没有企业能够无所不做。即使它有足够的金钱,它永远也不会有足够的合格的人。它必须确定优先次序。最糟糕的是试图每一件事都做一点。那肯定将一事无成。即使优先次序确定得不恰当,也比不确定优先次序要好。
确定优先次序有风险。因为,那些没有列在优先地位的,事实上将被放弃 [4] 。在作这种决策时没有公式可循,但必须做出决策,而做出这种决策的工具就是资本费用预算和可控制费用预算。
从目标到实行
还有最后一个步骤:把目标转化为实行。提出“我们的企业 是 什么, 将 是什么, 应该 是什么?”的问题及深入考虑各种目标的目的不是为了求知,而是为了行动。目的在于把企业的力量和资源集中于正确的成果上。因此,企业分析的最终产物是一个有着规定目标、完成期限、明确责任的工作计划和具体的工作安排。目标如果不转化成为行动,就不是目标,而是梦想。
简论通货膨胀
还应该提到利润率的一个附带的方面:通货膨胀对利润的影响。传统上认为,生产性的资产可以抵消通货膨胀的影响。这种看法似乎有一定道理。即使通货膨胀到成了废纸,一家钢铁厂还会继续在那里,并能够继续生产钢铁。钢铁厂的原始成本可能已成为零或微不足道,因而钢铁厂收入中的大部分可以为股权所有人所用。但是,这只是一种简单化的看法。通货膨胀也会毁灭资产。通货膨胀造成一种虚利润,事实上是代表资本的毁灭的一种利润。在通货膨胀中,即使在每年达百分之四十或六十的快速通货膨胀中 ( 如许多南美国家曾经有过的 ) ,账面上的资产价值一般予以调整。事实上,在绝大多数国家中禁止也未这样做 ( 顺便提一下,巴西已不再禁止这样做 ) 。因此,折旧是按过去的通货价值来计算的,而由于通货的价值收缩,折旧很快就不合适了。资产迟早总要重新代置。由于通货的价值缩小了,代置的成本将比账面价值大许多倍。如果不承认这种损失——而觉察到这点的管理当局却很少——利润事实上只是代表着折旧过低,而股息的分配事实上是资本的瓜分。美国的证券交易委员会早就对美国公司的海外投资承认这一点。它要求这种海外投资 ( 如在巴西的一家子公司 ) 每年调整其资产的价值,以便反映这种隐蔽形式的损失。 ( 自相矛盾的是,美国的税务当局不承认这种调整,并要企业在美国证券交易委员会要它在公布的账目中列为损失的部分作为利润来纳税。 )

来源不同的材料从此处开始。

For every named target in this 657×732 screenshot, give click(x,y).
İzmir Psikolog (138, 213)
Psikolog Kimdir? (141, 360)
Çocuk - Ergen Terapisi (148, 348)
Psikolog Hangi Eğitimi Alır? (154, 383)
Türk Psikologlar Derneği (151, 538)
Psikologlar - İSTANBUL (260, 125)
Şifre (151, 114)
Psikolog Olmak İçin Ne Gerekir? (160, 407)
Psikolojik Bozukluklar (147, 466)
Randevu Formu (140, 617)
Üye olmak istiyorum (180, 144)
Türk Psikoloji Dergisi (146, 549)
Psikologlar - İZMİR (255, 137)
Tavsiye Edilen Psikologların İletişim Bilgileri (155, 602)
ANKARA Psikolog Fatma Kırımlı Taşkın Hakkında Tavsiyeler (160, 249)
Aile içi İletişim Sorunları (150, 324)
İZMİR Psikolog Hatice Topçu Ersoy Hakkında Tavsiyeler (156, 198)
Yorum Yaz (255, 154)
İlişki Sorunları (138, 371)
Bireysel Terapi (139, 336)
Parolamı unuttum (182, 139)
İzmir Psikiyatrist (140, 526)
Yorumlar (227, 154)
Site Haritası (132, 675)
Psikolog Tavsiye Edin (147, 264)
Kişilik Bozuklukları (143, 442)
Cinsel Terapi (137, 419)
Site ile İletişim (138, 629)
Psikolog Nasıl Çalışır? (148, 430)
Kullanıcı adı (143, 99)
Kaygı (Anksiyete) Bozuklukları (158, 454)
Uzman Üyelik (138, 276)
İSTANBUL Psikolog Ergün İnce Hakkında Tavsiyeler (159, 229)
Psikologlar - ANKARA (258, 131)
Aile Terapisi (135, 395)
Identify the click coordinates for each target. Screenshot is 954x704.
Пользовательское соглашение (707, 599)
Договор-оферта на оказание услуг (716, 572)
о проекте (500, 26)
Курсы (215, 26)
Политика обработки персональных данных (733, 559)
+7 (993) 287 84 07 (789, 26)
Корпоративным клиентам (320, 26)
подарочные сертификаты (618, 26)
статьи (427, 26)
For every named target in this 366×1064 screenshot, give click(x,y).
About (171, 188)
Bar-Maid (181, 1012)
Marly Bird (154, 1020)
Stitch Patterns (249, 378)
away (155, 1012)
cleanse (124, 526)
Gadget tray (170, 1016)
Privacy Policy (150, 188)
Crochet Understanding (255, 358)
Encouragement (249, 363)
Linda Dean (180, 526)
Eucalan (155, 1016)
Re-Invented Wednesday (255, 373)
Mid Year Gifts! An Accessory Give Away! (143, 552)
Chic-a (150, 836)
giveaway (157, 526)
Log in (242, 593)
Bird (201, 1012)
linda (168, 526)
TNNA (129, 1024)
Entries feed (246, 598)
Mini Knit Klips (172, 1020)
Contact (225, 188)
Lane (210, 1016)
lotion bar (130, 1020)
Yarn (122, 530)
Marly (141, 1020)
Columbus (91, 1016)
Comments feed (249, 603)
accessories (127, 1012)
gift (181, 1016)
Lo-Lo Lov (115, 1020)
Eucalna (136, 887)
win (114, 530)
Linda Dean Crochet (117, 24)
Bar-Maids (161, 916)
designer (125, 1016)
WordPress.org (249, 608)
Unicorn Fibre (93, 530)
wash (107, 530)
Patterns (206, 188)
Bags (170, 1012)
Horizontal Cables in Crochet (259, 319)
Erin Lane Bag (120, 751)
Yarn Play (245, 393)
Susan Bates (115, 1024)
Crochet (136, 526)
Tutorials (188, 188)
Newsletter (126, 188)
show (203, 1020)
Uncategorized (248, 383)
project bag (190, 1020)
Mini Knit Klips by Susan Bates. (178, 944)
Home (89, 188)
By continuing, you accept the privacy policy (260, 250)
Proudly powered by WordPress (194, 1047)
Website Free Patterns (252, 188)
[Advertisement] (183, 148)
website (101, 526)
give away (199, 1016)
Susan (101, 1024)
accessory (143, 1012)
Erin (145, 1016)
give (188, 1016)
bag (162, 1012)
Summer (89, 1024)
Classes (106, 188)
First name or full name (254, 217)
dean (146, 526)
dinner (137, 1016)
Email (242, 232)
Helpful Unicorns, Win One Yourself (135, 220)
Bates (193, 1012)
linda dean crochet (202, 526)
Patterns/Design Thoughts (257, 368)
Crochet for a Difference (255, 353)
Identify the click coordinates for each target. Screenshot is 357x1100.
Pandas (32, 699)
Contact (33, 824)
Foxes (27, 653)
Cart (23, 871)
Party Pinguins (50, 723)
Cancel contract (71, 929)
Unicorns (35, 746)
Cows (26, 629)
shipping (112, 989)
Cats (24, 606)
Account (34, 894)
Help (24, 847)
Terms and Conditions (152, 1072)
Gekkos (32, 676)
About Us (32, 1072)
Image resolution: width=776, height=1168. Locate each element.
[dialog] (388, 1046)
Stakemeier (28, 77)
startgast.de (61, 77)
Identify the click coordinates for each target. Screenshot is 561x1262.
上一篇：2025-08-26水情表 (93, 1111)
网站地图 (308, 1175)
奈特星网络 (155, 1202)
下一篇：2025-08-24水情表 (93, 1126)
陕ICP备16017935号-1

在通货膨胀的情况下——而这是指目前在绝大多数国家中——应该把通货膨胀看成是一种真正的成本。完全有理由要采用——至少为了内部的目的——一种用“不变美元”或“不变日元”或“不变马克”计价的会计方法。它至少能迫使管理当局认识到,企业取得的巨大利润并不是由于它经营得好,而是由于通货膨胀。
如果美国公司在六十年代后期用了不变美元的会计方法,那么绝大多数美国公司就会认识到,它们在这些通货膨胀的年头里并没有产生什么利润,更谈不上创立了高利润的纪录了。这些公司的税后利润很少超过其资产的百分之八——而当时美国的年通货膨胀率是百分之八。如果管理人员们认识到这一点,他们就不会对 1969 —— 1970 年间许多成长公司的股票市场的价格的大跌感到惊奇了。
1] 有关实现定量化的方法,见我的《成果管理》一书及坦克尔•卡米 Michael J 。 Kami) 在《作为企业机会的企业规划》一文中提出的非常不同但很有见地的方法。该文在我编的《在目前培养未来的企业领导者》一书中。在我的《管理的实践》一书 (1954 年 ) 中也列有各种创新的目标。
[2] 在这一问题上,诸参看约翰•蔡尔茨 (John F . Childs) 那本虽然高度技术性的,但却极为出色的著作《每股的收益同管理决策》 ( 普伦带斯—霍尔出版社, 1971 年 ) 。这本书可能是迄今有关大企业的财务结构和财政政策的最好的书。
[3] 在这个领域以及在微观经济中的最好著作,仍是德国的《经营学》一书。但在德国以外,却很少有人注意该书。
[4] 关于确定优先次序,见我的《有效的管理者》一书。